Samenvatting – Psychology – Gray & Bjorklund – Hoofdstuk 1 t/m 8
Part I – Foundations for the Study of Psychology
H1 – Background to the study of Psychology
Psychologie als wetenschappelijke discipline
Wilhelm Wundt stichtte in 1879 in Leipzig het Psychologisches Institut, een van de eerste
psychologische laboratoria ter wereld dat een voorbeeld werd voor andere instituten. Daarmee werd
de psychologie vanaf toen gezien als een wetenschappelijke discipline.
Wat is psychologie?
Psychologie is de studie van gedrag en geest (mind). De voornaamste vraag van de psychologie is:
Waarom voelen, denken en gedragen mensen zich zoals ze dat doen? Zijn mensen een resultaat van
hun genen of onze verwachtingen, of allebei? Is er een scheiding tussen lichaam en geest?

■ Gegevensuittreksel ■

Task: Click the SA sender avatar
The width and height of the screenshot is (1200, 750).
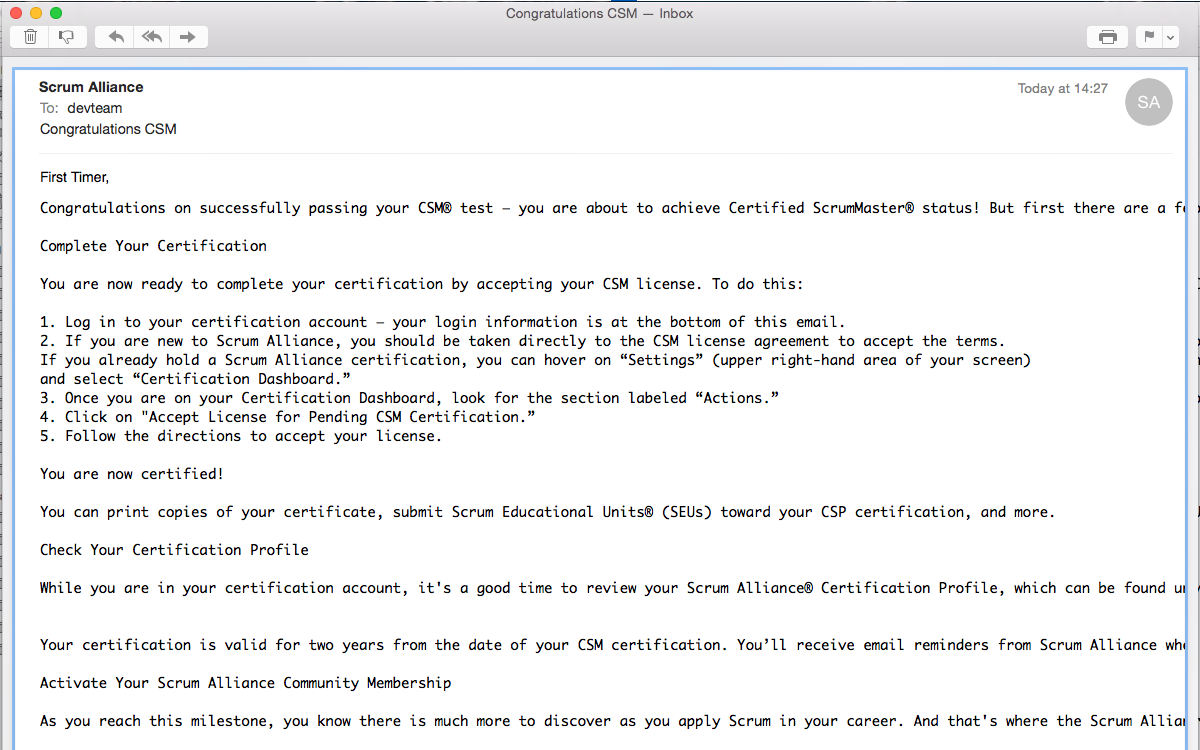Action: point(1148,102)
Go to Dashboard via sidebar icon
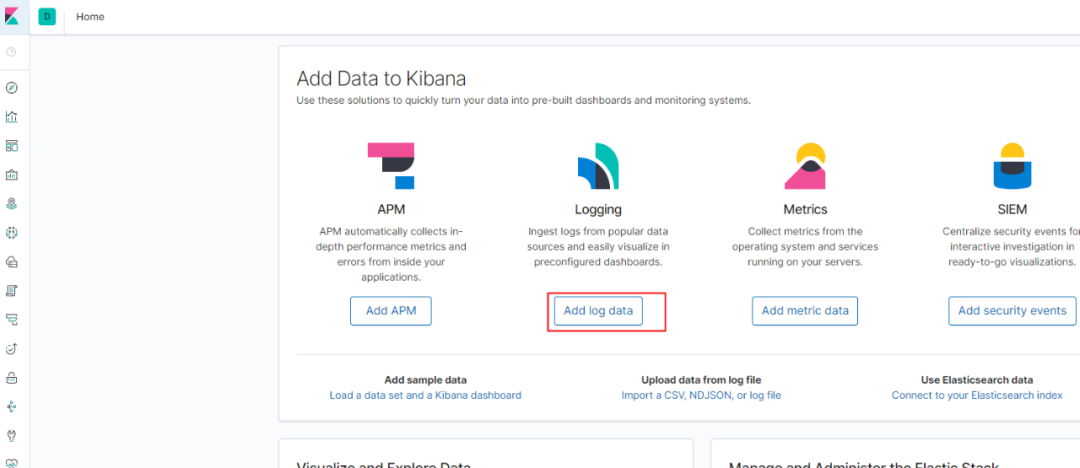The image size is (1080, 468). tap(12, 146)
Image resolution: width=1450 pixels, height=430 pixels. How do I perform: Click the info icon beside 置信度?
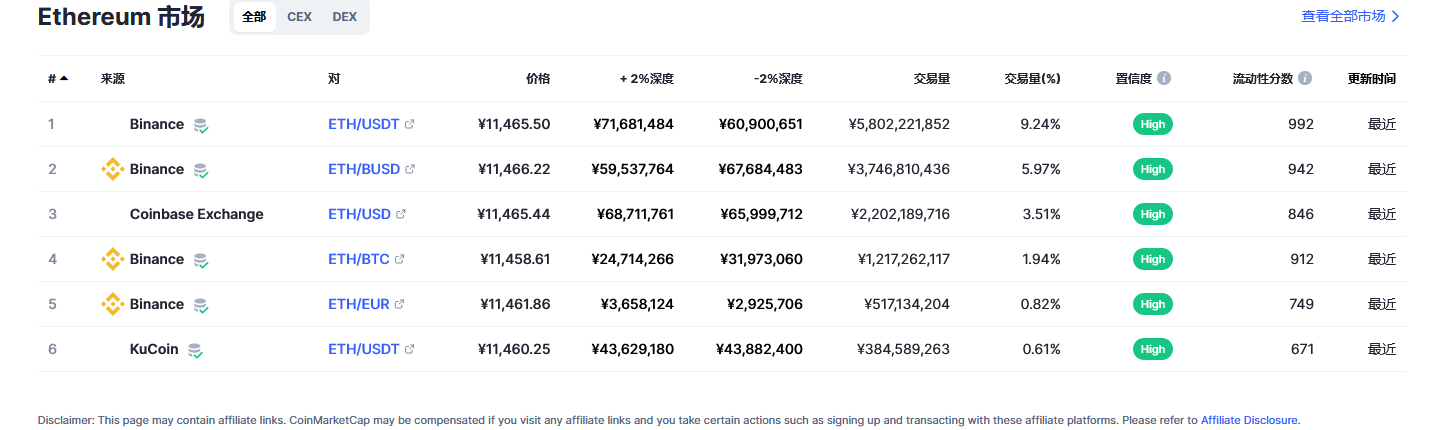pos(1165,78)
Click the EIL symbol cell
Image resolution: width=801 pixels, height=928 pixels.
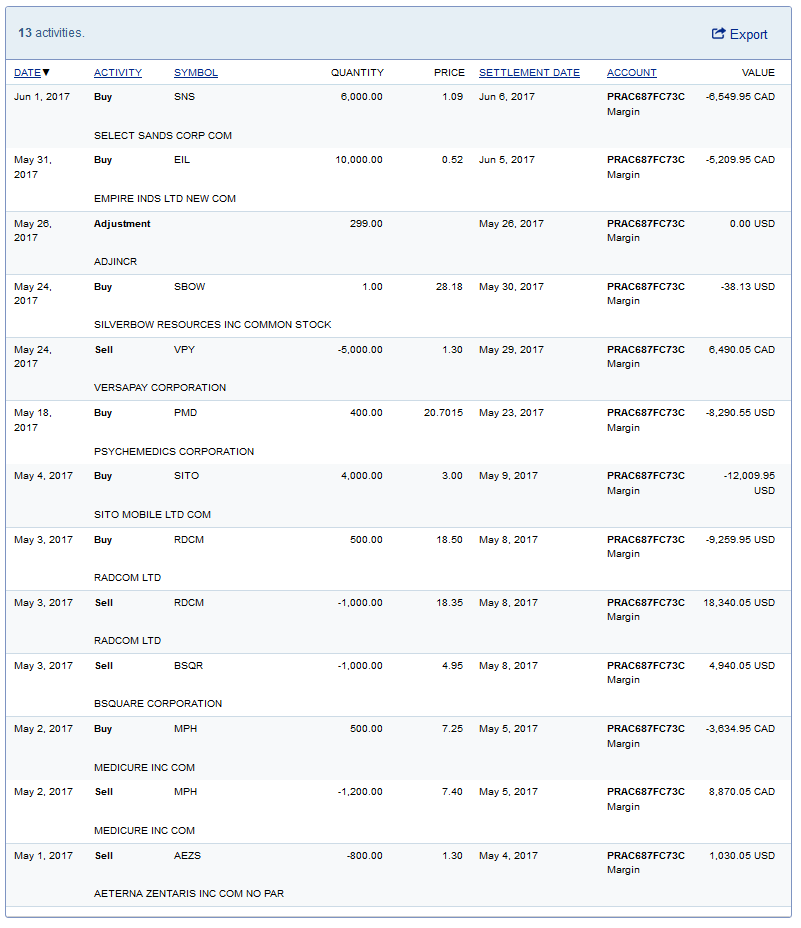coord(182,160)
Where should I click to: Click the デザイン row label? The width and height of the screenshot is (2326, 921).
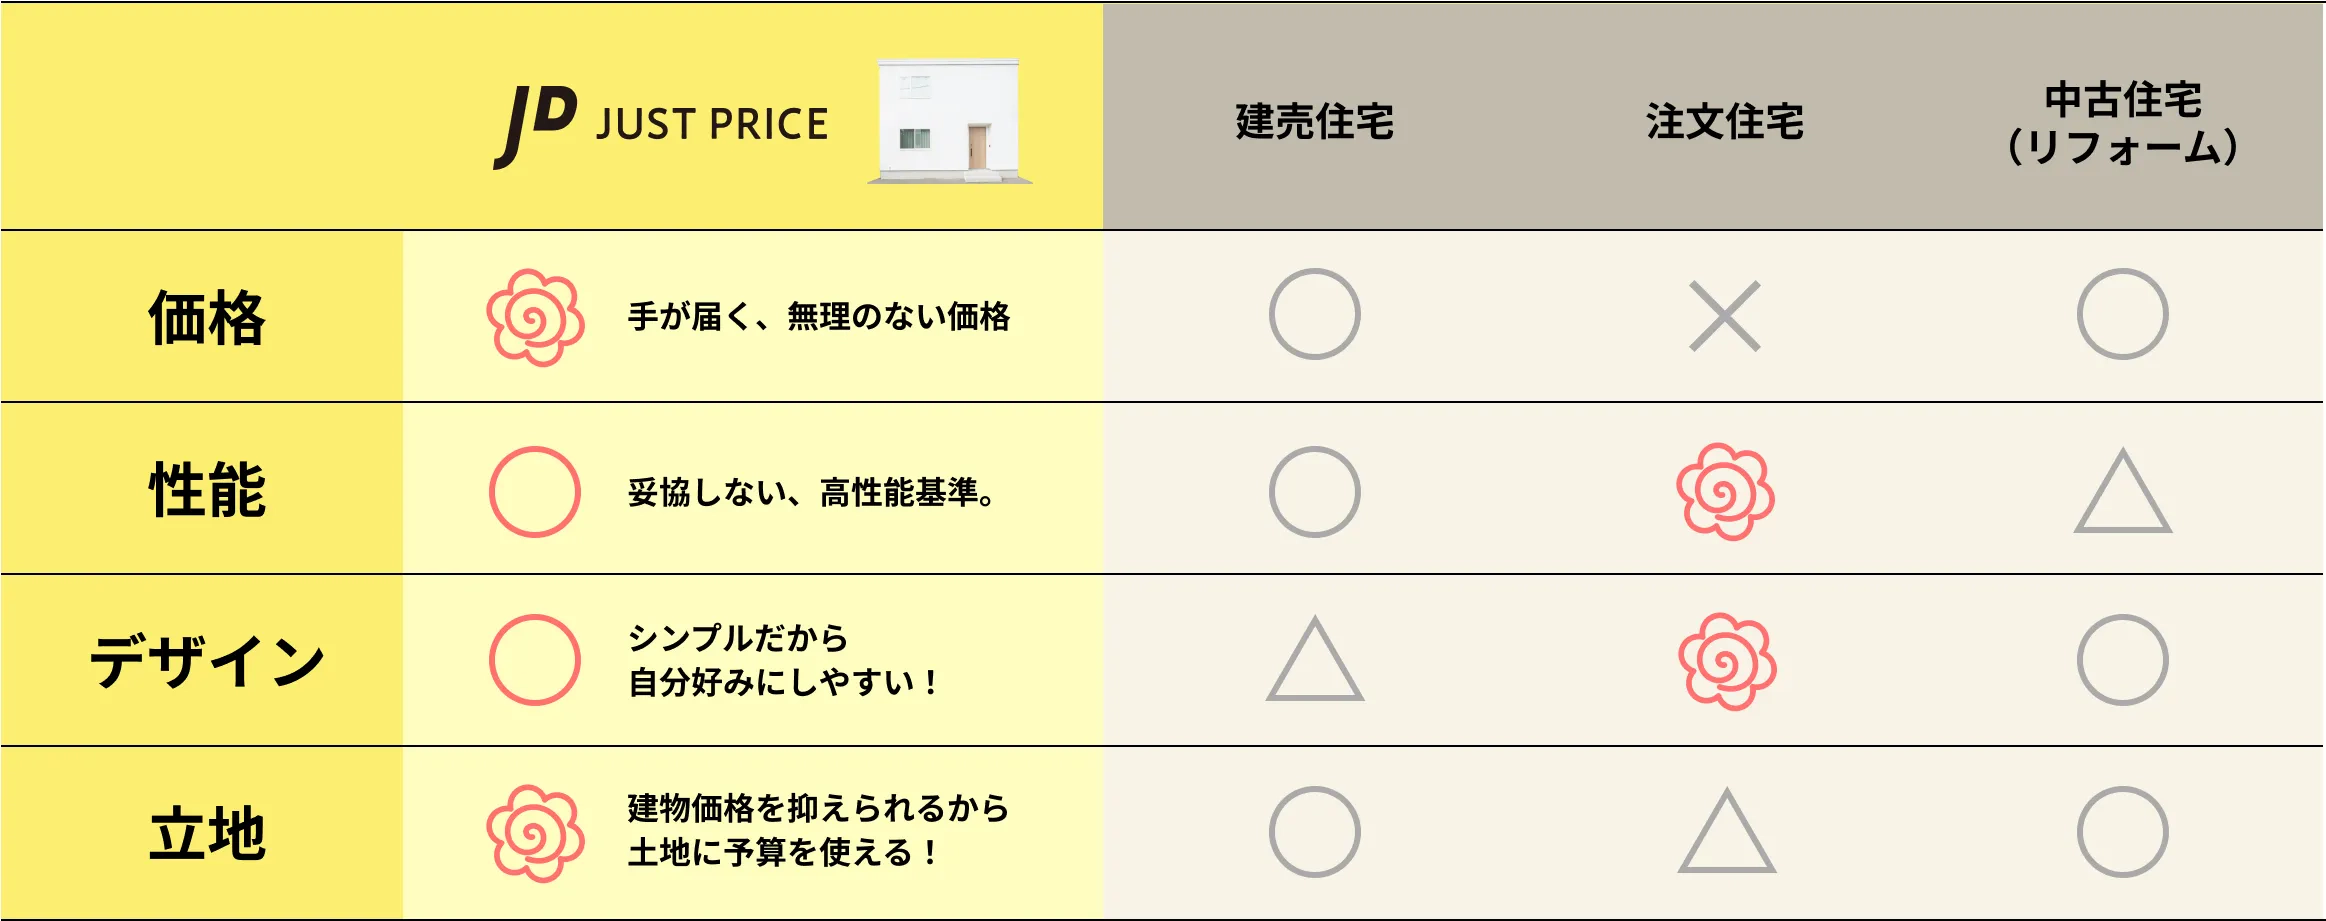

■ Opdracht ■
Neem de samenvatting over psychologie volledig en woordelijk over. Het materiaal is afkomstig uit een andere bron.

■ Antwoord ■
Samenvatting – Psychology – Gray & Bjorklund – Hoofdstuk 1 t/m 8
Part I – Foundations for the Study of Psychology
H1 – Background to the study of Psychology
Psychologie als wetenschappelijke discipline
Wilhelm Wundt stichtte in 1879 in Leipzig het Psychologisches Institut, een van de eerste
psychologische laboratoria ter wereld dat een voorbeeld werd voor andere instituten. Daarmee werd
de psychologie vanaf toen gezien als een wetenschappelijke discipline.
Wat is psychologie?
Psychologie is de studie van gedrag en geest (mind). De voornaamste vraag van de psychologie is:
Waarom voelen, denken en gedragen mensen zich zoals ze dat doen? Zijn mensen een resultaat van
hun genen of onze verwachtingen, of allebei? Is er een scheiding tussen lichaam en geest?